Bullying And Bloody Letters

Kecelakaan



Kecelakaan

0Beberapa jam kemudian, Nindi pun terbangun dan sudah berada di dalam rumah sakit, dengan selang infusan yang tertancap di tangan, serta tangan yang sebelahnya lagi tampak sedang di perban dan di bagian kedua kakinya tidak bisa di gerakkan.     
0

"Aku kenapa ini?! Kenapa kedua kaki ku tidak bisa gerakan dan tidak bisa merasakan apa pun?" tanya Nindi yang tampak sangat syok.     

Dan Surya yang sejak tadi menunggu Nindi siuman pun segera menghampiri.     

"Ma! Mama, udah siuman!?" tanya Surya.     

"Pa! Mama kenapa, Pa?!" tanya Nindi yang merasa ketakutan.     

"Mama, sedang berada di rumah sakit, Mama, baru saja mengalami kecelakaan," jelas Surya.     

Mendengar ucapan dari Surya, seketika Nindi teringat dengan peristiwa yang terjadi sebelum ia mengalami kecelakaan.     

Dia ingat betul jika Eliza mendatanginya, lalu sebuah teruk menabrak tubuhnya hingga terental.     

Yang artinya, apa yang di katakan oleh Rasty itu memang benar, bahwa Eliza memang benar-benar ingin membunuhnya.     

Tapi yang membuatnya merasa sangat aneh, kenapa saat ini dia masih hidup, padahal jelas-jelas mobil tadi menabraknya, harusnya tubuhnya terlindas oleh truk itu, bukanya malah terpental, dan kalau pun terpental, harusnya tubuhnya tidak bisa melayang sejauh itu.     

"Kalau memang dia ingin membunuhku, harusnya tadi truk itu melindasku sampai mati?! Kenapa tubuhku malah terpental, dan aku, masih selamat?" gumam Nindi yang masih merasa keheranan dan bertanya-tanya.     

"Mama, ngomong apaan sih?" tanya Surya.     

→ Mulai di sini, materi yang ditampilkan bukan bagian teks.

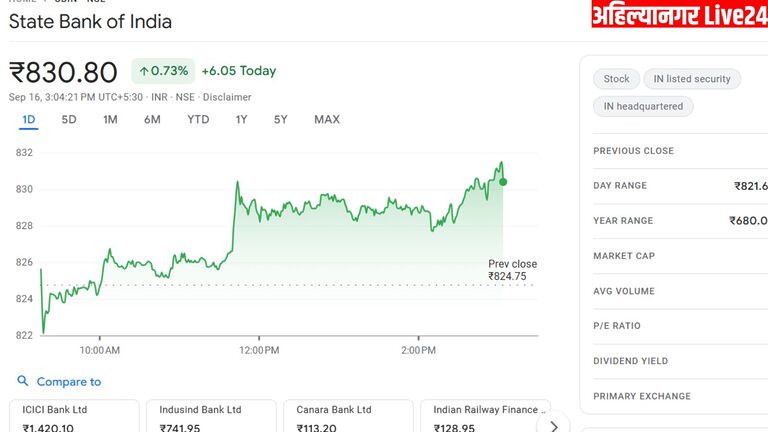Click the green current-price dot on chart
Viewport: 768px width, 432px height.
tap(503, 181)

"Eng-enggak, Pa!" jawab Nindi.     

Dia tidak mau menceritakan peristiwa yang baru saja ia alami, karna kalah dia bilang bahwa kecelakaan ini di sebabkan oleh Eliza, sudah pasti Surya tidak akan percaya. Dan kalau pun Surya sampai percaya, maka posisinya akan berada di dalam bahaya.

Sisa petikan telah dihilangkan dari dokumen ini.